■ **DESCRIPTION OF THE TASK**
Check each line of the data below for the string "from", then report how many lines have it and nothing else.

____________

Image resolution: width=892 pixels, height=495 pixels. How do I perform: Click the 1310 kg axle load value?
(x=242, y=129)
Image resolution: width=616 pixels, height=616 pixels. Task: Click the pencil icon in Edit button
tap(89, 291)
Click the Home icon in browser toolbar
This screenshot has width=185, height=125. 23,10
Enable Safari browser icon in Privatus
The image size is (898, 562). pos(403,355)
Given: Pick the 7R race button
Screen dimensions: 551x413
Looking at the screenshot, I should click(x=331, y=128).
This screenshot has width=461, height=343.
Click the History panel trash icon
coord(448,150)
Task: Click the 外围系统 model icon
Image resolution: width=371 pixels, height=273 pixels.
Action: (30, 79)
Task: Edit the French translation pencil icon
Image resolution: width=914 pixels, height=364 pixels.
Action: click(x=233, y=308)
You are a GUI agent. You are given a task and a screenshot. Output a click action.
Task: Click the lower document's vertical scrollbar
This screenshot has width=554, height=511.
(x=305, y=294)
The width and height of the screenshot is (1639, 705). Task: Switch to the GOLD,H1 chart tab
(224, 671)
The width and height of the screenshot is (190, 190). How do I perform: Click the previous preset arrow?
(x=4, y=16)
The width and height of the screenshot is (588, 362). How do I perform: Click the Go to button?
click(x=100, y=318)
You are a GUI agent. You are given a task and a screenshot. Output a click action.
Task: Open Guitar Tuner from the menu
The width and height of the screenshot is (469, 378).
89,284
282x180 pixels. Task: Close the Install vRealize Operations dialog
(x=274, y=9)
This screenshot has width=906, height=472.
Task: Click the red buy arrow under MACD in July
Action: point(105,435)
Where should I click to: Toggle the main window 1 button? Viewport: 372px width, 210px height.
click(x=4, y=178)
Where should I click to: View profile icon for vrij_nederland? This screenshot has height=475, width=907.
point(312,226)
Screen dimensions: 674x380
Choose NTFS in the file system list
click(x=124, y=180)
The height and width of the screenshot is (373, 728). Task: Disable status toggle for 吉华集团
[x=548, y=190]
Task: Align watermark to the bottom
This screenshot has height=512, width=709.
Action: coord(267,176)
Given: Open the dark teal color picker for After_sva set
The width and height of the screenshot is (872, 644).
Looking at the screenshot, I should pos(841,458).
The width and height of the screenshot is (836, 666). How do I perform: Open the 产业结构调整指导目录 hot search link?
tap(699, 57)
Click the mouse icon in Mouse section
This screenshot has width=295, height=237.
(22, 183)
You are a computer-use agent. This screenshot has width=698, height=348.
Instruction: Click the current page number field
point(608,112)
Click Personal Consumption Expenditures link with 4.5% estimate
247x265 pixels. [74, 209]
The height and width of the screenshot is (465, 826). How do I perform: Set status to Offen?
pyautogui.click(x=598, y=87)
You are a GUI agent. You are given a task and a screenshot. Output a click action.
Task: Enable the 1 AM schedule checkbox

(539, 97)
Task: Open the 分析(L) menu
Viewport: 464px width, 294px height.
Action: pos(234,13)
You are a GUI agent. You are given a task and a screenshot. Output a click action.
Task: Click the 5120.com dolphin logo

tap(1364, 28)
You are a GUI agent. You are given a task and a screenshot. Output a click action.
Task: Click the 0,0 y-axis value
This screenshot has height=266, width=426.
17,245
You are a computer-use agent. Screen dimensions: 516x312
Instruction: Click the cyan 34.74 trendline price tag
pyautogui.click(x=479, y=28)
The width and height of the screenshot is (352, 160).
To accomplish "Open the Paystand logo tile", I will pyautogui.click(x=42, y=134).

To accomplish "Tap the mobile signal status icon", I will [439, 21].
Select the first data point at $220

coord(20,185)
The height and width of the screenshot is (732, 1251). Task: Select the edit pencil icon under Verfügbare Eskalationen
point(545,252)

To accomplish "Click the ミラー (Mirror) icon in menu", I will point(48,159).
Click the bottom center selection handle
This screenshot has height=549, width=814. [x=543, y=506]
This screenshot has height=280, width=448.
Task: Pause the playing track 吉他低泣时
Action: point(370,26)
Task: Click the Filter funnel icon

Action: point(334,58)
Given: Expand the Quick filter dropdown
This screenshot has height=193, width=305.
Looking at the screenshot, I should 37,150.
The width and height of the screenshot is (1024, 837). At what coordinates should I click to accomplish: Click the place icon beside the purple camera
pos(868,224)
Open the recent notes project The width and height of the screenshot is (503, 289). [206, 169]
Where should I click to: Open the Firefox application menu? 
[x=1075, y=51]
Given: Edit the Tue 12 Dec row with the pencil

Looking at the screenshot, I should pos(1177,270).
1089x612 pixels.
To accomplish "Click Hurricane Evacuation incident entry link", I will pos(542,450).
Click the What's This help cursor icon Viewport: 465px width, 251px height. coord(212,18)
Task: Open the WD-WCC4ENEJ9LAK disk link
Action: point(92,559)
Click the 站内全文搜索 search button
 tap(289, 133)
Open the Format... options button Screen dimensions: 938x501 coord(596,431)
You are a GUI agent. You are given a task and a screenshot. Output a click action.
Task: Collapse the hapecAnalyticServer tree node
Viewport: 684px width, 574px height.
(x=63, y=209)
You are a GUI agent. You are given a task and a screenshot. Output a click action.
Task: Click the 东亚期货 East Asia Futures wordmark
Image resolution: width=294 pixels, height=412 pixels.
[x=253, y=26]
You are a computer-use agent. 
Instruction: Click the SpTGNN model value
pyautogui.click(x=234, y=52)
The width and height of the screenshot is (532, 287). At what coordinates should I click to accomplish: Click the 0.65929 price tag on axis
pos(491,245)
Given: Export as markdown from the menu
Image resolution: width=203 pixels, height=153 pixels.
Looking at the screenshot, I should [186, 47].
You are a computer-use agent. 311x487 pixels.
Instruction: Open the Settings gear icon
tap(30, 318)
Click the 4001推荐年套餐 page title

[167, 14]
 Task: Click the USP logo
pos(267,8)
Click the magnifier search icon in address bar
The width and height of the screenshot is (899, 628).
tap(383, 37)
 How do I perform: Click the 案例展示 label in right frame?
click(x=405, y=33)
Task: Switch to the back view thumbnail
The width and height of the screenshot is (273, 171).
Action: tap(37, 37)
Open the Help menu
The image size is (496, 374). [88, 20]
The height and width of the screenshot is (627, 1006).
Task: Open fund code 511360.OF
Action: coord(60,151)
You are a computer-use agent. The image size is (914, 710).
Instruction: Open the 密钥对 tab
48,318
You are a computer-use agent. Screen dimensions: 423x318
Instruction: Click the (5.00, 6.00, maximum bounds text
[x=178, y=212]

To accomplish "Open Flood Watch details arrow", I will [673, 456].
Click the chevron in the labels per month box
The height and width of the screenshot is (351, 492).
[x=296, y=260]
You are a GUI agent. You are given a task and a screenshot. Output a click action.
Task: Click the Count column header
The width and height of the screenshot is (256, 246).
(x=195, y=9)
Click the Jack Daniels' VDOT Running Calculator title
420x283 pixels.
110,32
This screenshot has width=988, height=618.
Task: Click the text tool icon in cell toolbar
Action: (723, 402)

____________

■ **RESULT OF THIS EXERCISE**
2